Real-time VWAP (volume-weighted average price) calculation engine.
To use this repository, the make utility is required. In addition, if you'd like to build the project and execute locally on your machine, Go v1.17+ and golangci-lint are required. However, building and executing can also be done through Docker.
To build the project locally, run:
make install
To build the project using Docker, run:
make docker/build
The vwap calculation engine logs in real time the VWAP values for each trading pair of interest, in a window of configurable size. To start the engine, run the following command:
| Local | Docker |
|---|---|
make run |
make docker/run |
For both cases, the following environment variables can be passed to customize the engine:
- FEED_ENDPOINT: WebSocket endpoint to read trading pair match data from, e.g.,
wss://endpoint.company.com. - TRADING_PAIRS: Comma-separated list of trading pairs of interest to calculate VWAP for, e.g.,
BTC-USD,ETH-BTC. - WINDOW_SIZE: Size of the sliding window to use when calculating VWAP. This has to be at least
1.
This section presents design choices and implementation details for the project.
All WebSocket messages are read as JSON objects. These objects are simple map[string]interface{}, so that any message can be read using the same underlying type. Since, for the VWAP calculation, we are only interested in the match or last_match message types, these maps are parsed to the Match structure when we observe these messages.
In order to allow for increased throughput of incoming WebSocket messages, one goroutine is spawned for reading messages, and another one is spawned for handling them. This way, the reader goroutine reads messages and place them in a buffered channel. The handler goroutine then feeds from this channel to handle new messages.

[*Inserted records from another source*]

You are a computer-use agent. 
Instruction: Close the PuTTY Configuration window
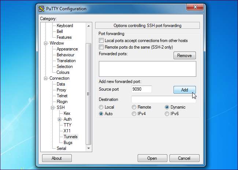click(x=195, y=7)
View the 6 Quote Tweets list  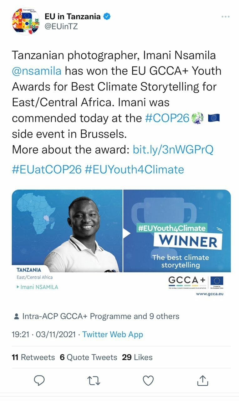pos(88,357)
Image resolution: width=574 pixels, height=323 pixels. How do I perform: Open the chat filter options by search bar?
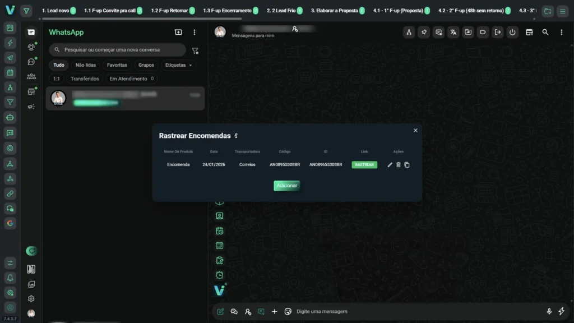click(195, 50)
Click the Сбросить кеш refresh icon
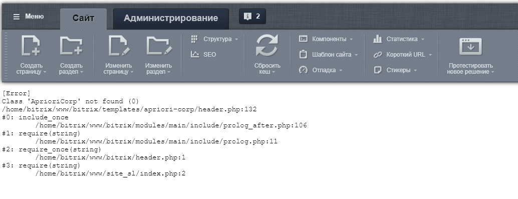The height and width of the screenshot is (199, 518). (267, 45)
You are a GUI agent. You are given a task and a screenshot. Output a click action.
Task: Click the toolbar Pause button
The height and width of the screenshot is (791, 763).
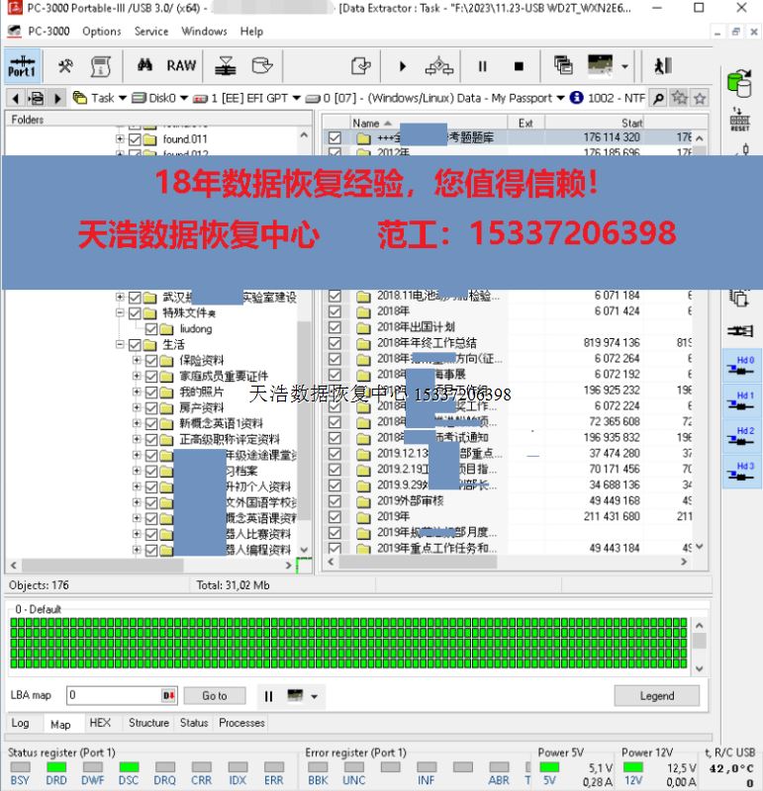pos(483,66)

The VWAP of a product over a window of n data points is defined as SUM(P_i * Q_i) / SUM(Q_i), where P_i and Q_i are the price and quantity of a given data point i. Since we would like to calculate the VWAP for a sliding window, for every new data point, we also want to minimize the cost of performing this calculation, as it will be executed repeatedly.
By keeping track of the numerator and denominator for the fraction that calculates the VWAP, we can incorporate a new data point j into the calculation by adding its contribution to both the numerator and to the denominator. In addition, if the sliding window has reached its limit size, it will discard its oldest entry, meaning that we have to subtract its contribution from the numerator and from the denominator. Hence, we have that VWAP_j = (SUM(P*Q) - (P*Q)_old + (P*Q)_j) / (SUM(Q) - Q_old + Q_j).

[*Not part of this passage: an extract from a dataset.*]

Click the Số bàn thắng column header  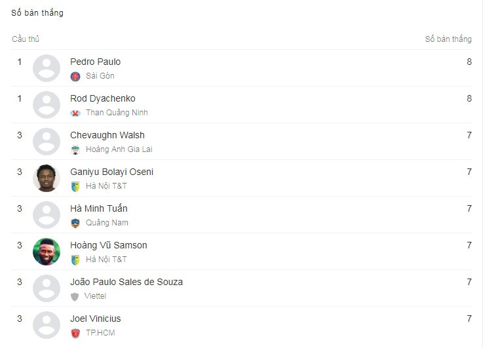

This calculation method has been implemented using a channel, which behaves as a queue for the sliding window, allowing us to easily pop the oldest data point and push the new one.
Unit and integration tests have been added for the project. To run them, execute the following command:
make test
The coverage.html file can be opened in a browser to display details about the test coverage for each file.